TASK DESCRIPTION
Copy out word for word everything from the start of the items down to the line that contains "coord(483,318)", including both ends.

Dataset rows

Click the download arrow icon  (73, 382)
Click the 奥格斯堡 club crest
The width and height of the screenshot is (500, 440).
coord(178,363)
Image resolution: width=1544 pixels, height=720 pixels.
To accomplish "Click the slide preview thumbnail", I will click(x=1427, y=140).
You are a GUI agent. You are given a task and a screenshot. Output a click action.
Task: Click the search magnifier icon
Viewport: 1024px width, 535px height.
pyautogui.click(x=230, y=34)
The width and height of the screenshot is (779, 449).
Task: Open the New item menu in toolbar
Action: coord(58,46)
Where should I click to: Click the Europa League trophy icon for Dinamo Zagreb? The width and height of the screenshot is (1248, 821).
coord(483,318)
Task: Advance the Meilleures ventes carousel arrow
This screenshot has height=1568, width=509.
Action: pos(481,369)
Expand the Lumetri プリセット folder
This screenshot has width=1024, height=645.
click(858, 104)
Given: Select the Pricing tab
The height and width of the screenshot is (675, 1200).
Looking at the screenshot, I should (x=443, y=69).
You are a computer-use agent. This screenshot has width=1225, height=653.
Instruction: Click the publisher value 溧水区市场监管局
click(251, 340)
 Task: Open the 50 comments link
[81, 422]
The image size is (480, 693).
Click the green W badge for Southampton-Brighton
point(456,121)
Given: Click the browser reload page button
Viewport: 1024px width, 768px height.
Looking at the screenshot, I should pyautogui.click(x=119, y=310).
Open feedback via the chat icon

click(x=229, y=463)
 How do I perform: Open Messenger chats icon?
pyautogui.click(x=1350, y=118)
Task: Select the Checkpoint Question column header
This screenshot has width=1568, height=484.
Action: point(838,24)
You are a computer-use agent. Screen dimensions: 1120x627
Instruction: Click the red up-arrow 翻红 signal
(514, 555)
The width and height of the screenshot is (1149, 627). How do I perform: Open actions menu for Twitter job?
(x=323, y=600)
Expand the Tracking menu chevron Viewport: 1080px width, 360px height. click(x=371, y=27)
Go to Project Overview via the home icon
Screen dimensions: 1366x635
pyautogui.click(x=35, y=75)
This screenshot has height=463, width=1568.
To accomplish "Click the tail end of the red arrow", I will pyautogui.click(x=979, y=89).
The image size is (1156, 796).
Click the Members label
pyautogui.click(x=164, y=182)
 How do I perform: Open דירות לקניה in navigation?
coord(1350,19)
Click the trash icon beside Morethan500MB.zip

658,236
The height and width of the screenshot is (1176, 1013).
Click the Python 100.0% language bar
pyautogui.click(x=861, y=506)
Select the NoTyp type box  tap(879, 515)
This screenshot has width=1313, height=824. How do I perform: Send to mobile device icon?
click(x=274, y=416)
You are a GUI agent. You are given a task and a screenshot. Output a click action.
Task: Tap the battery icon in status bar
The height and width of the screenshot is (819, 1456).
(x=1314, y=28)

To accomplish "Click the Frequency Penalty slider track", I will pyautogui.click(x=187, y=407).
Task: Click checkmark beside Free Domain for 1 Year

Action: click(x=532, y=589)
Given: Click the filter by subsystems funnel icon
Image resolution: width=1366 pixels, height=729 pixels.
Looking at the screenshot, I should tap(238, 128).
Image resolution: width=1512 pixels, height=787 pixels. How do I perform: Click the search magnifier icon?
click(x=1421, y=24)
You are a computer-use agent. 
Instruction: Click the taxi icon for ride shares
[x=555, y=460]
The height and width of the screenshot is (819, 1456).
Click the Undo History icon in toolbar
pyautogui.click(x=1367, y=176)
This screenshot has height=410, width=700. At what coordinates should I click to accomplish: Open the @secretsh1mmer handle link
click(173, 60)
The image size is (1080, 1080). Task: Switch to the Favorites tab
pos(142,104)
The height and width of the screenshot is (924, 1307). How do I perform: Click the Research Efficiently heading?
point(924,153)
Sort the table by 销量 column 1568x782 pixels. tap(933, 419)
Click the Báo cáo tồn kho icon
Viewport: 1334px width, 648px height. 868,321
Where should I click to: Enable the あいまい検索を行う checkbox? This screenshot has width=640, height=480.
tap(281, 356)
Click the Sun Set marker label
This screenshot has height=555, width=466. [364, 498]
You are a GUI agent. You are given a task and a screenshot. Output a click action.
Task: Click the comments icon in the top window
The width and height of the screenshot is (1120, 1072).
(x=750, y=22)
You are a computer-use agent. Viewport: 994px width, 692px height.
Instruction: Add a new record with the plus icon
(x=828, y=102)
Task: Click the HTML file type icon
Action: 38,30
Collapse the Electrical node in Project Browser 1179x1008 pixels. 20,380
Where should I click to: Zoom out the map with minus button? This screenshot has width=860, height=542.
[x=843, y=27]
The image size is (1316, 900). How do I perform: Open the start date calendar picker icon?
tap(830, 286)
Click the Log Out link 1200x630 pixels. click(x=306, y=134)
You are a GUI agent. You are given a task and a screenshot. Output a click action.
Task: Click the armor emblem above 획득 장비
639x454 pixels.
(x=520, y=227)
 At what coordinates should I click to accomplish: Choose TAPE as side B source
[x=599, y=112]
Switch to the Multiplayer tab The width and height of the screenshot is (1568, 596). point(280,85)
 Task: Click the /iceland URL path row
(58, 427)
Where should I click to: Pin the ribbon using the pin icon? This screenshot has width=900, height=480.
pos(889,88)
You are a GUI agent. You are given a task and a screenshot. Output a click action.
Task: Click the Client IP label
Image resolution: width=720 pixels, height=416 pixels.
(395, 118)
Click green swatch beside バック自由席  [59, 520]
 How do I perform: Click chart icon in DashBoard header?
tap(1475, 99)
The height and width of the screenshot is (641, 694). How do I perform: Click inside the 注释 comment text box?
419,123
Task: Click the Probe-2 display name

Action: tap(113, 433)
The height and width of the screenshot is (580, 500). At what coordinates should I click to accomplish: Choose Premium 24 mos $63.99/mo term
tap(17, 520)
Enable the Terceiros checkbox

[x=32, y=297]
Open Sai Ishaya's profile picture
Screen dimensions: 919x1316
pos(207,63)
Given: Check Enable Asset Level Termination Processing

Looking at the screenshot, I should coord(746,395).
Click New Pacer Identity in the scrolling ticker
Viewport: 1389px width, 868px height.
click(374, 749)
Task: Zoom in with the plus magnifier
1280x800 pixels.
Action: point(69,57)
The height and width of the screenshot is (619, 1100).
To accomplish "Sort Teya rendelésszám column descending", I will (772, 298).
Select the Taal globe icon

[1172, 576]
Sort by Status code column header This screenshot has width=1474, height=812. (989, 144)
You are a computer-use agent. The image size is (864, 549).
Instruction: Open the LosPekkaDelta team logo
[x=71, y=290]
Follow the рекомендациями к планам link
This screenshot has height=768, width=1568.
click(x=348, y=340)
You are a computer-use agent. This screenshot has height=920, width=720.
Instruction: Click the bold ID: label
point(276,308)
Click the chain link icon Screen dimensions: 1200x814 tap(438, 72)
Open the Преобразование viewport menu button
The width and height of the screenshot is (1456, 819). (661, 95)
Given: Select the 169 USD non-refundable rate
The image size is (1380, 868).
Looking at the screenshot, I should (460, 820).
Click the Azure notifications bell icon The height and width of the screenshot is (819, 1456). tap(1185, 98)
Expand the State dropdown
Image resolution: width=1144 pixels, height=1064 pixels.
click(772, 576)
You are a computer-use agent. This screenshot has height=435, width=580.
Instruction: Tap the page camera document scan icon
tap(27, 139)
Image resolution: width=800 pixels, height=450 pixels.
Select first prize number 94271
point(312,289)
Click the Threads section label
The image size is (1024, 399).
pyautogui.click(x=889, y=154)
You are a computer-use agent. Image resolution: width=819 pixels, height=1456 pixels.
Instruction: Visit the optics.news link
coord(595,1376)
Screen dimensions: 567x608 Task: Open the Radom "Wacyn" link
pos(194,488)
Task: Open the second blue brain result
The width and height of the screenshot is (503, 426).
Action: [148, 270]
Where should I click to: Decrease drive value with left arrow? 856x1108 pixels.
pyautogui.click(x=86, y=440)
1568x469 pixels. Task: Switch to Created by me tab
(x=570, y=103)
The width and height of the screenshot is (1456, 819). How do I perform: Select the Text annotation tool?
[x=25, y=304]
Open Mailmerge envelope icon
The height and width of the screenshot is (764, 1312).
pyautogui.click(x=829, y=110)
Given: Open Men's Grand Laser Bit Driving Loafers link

RESPONSE FOR THIS EXERCISE
Click the download arrow icon  (73, 382)
Click the 奥格斯堡 club crest
The width and height of the screenshot is (500, 440).
coord(178,363)
Image resolution: width=1544 pixels, height=720 pixels.
To accomplish "Click the slide preview thumbnail", I will click(x=1427, y=140).
You are a GUI agent. You are given a task and a screenshot. Output a click action.
Task: Click the search magnifier icon
Viewport: 1024px width, 535px height.
pyautogui.click(x=230, y=34)
The width and height of the screenshot is (779, 449).
Task: Open the New item menu in toolbar
Action: coord(58,46)
Where should I click to: Click the Europa League trophy icon for Dinamo Zagreb? The width and height of the screenshot is (1248, 821).
coord(483,318)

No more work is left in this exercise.